Sobre as apostas eletrônicas, Haddad afirmou que essa é "uma atividade que muitas pessoas nem concordam que exista no Brasil, mas é uma realidade". "Não é justo você não tributar", disse. O ministro afirmou que a projeção inicial era arrecadar cerca de R$ 6 bilhões, mas que a estimativa subiu desde então. As empresas de apostas online não são tributadas atualmente, uma vez que o modelo ainda não foi regulamentado no Brasil.

Já a subvenção nos tributos federais diz respeito à cobrança de Contribuição Social sobre o Lucro Líquido (CSLL) e Imposto sobre a renda das pessoas jurídicas (IRPJ) de empresas que receberam incentivos fiscais dos estados em que atuam. No termo técnico, o governo quer proibir que "subvenção a estados para investimento seja equiparada a custeio". O formato mudou em 2017 e pode, segundo o ministro, gerar perda de arrecadação de mais de R$ 200 bilhões até 2026 se não for alterado.
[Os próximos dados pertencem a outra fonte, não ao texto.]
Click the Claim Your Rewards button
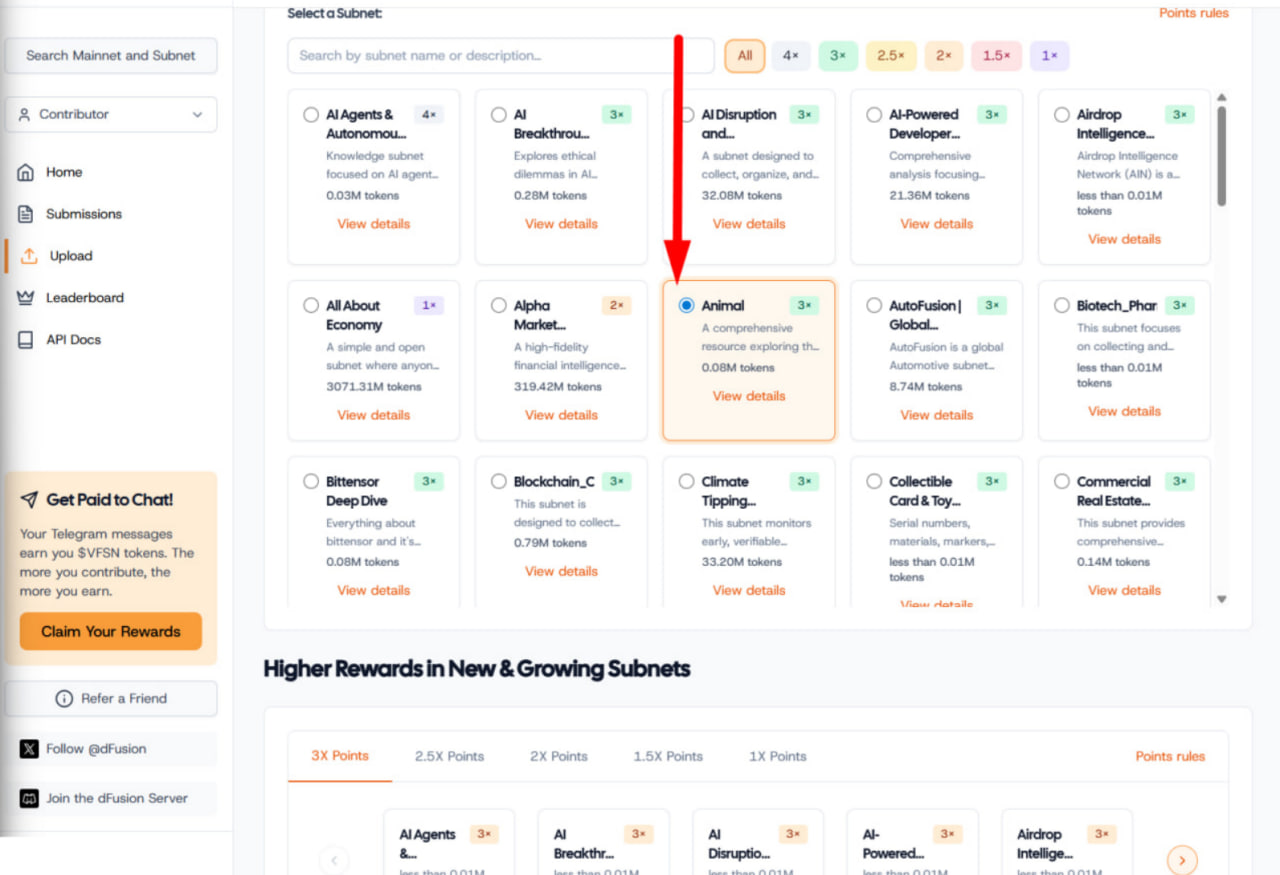 point(111,632)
Medidas chegam ao Congresso nos próximos dias

Haddad disse que as medidas de arrecadação serão enviadas ao Congresso paralelamente ou com pouco espaço de diferença em relação ao texto final do arcabouço fiscal, previsto para chegar à Câmara na semana que vem ou, no máximo, até o dia 15, segundo afirmou o ministro. Embora o desenho geral do arcabouço tenha sido apresentado na semana passada, o texto não foi ainda protocolado no Congresso.
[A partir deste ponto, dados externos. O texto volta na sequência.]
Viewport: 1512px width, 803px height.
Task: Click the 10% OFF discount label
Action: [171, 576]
"O arcabouço vai junto com as medidas de recuperação da base fiscal", disse. "Provavelmente vai tudo [junto], se não for com um dia de diferença", disse o ministro.

As medidas de arrecadação devem constar em Medida Provisória, enquanto o arcabouço consiste em lei complementar.

"Não é aumento de carga tributária. Houve uma perda de carga tributária grande que nós estamos minorando, ajustando o texto ao que o Brasil precisa", disse Haddad à GloboNews sobre os ajustes na arrecadação.

Depois desse primeiro combo de medidas arrecadatórias, Haddad afirmou que o governo focará na reforma tributária, que precisará ser aprovada no Congresso por emenda complementar (que exige três quintos dos votos e uma maior articulação do governo). "Vamos parar por aí porque queremos, depois disso, aprovar a reforma tributária", disse. Segundo ele, a reforma "tem um efeito importante de trazer para dentro do sistema quem hoje consegue sonegar".

Haddad afirmou que a reforma tributária está prevista para ser votada na Câmara até julho e até outubro no Senado. Passado esse primeiro momento, o ministro afirmou que há ainda outras seis medidas "saneadoras" que podem ser apresentadas.